Dit is een site voor studenten van de Open Universiteit. Voordat je een vraag kunt stellen moet je even een account aanmaken (dit systeem is niet gekoppeld aan je OU studentnummer en wachtwoord).

Welkom bij het vraag- en antwoord systeem van de onderzoeks-practica van de studie psychologie bij de Open Universiteit.

Houd er, als je een vraag stelt, rekening mee dat je de richtlijnen volgt!

0 leuk 0 niet-leuks
Als men vraagt naar het effect van een manipulatie, die dichotoom in combinatie met één of meerdere variabelen, die allen interval zijn. Wat is dan de beste analysetoets? Bij 1 intervalvariabele neem je een onafhankelijke t-toets dacht ik maar neem je dan beter vb. 5 maal een t-toets of een Anova? (of een one way anova waar je alle intervalvariabelen inzet?)
in Inleiding Onderzoek (OIO, PB02x2; was Inleiding Data Analyse, IDA) door (200 punten)

1 Antwoord

0 leuk 0 niet-leuks
Bij een toets waarbij je onafhankelijke dichotoom is en je afhankelijke variabele continue is, kun je zowel een t-toets als een anova doen. De resultaten zullen hetzelfde zijn. Wanneer je meerdere afhankelijke variabelen wil bekijken betekent dat dat je meerdere t-toetsen of anova's moet doen. Het kan zijn dat je in je software programma meerdere afhankelijke variabelen tegelijk kunt opgeven, maar het zijn nog steeds afzonderlijke analyses.
door (49.6k punten)
Ok, helder.

Ik merk wel dat je bij Jamovi bij Anova de omega squared kan zien maar bij je post hoc geen games-howel terug vindt. Bij de one way anova is het gemakkelijk omdat je alle variabelen tegelijk kan invoeren maar daar heb je geen omega squared maar kan je wel de games howel aanduiden als er ongelijke varanties zijn. Ook zie ik bij one way geen mogelijkheid om de variabelen te selecteren waarbij de games howel van toepassing zou zijn.

In de handleiding staat dat je best altijd een post hoc doet terwijl er anderzijds wordt gezegd dat als de varianties gelijk zijn, je geen post hoc dient aan te duiden.
Het gaat denk ik om twee aparte dingen, de eerste is wanneer doe je een posthoc toets? Die doe je na een significant hoofdeffect om te kijken welke groepen precies van elkaar verschillen. Het andere is welke posthoc toets kies je? Daarbij is het antwoord iets minder eenduidig. Het beste is altijd een te kiezen die goed corrigeert voor het feit dat je meerdere groepen vergelijkt, dus Bonferonni of Tukey. Het andere is of je nog extra wilt corrigeren als niet aan de aanname van gelijke varianties wordt voldaan, zo ja dan kies je Games-howell.

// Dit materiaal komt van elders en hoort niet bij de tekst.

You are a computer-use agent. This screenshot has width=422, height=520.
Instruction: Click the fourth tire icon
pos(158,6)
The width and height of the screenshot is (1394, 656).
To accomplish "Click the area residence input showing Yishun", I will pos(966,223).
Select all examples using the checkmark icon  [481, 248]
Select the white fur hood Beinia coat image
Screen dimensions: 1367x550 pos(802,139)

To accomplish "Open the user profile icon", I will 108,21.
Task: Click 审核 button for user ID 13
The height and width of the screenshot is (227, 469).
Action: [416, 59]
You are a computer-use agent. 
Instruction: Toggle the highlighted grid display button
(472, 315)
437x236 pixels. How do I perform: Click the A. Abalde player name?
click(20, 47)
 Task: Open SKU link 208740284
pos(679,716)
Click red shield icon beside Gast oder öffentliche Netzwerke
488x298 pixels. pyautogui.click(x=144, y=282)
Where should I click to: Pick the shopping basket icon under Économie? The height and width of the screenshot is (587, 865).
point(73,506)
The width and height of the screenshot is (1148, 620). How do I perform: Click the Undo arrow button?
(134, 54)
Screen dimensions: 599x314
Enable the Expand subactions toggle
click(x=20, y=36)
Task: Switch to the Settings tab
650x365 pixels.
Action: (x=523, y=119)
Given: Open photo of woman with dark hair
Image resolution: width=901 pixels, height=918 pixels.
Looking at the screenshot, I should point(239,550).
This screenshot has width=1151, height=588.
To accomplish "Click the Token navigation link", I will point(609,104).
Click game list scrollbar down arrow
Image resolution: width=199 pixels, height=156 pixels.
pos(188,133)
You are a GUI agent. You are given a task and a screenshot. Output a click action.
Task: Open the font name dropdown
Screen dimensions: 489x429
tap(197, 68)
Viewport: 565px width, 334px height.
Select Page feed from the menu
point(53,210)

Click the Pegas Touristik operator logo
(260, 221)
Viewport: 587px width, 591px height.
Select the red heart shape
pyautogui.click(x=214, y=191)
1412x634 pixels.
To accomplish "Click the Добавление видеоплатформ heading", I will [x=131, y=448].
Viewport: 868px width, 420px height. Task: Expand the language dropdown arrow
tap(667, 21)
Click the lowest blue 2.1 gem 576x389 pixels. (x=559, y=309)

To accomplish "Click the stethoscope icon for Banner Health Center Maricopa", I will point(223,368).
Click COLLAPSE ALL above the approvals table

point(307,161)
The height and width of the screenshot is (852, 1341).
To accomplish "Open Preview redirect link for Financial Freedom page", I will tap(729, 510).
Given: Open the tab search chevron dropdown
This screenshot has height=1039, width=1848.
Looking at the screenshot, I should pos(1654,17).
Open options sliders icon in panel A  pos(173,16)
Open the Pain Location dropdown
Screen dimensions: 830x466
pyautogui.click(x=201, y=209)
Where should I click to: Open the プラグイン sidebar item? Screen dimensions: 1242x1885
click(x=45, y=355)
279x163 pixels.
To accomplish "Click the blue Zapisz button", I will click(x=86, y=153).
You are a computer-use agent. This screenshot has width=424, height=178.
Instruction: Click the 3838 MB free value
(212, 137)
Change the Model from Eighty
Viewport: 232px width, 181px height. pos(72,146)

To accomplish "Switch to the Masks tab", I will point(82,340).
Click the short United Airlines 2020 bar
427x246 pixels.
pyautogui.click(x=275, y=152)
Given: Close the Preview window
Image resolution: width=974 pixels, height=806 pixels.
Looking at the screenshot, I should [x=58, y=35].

Het is ook altijd goed om effect sizes te berekenen. Echter, de software die je gebruikt bepaald welke effect sizes voorhanden zijn. Idem met welke posthoc toetsen je kunt kiezen. Je probeert dan altijd de beste keuzes te maken met de opties die je hebt. Heel pragmatisch hoef je voor het tentamen enkel analyses te kunnen doen die met alle software pakketten mogelijk zijn.
...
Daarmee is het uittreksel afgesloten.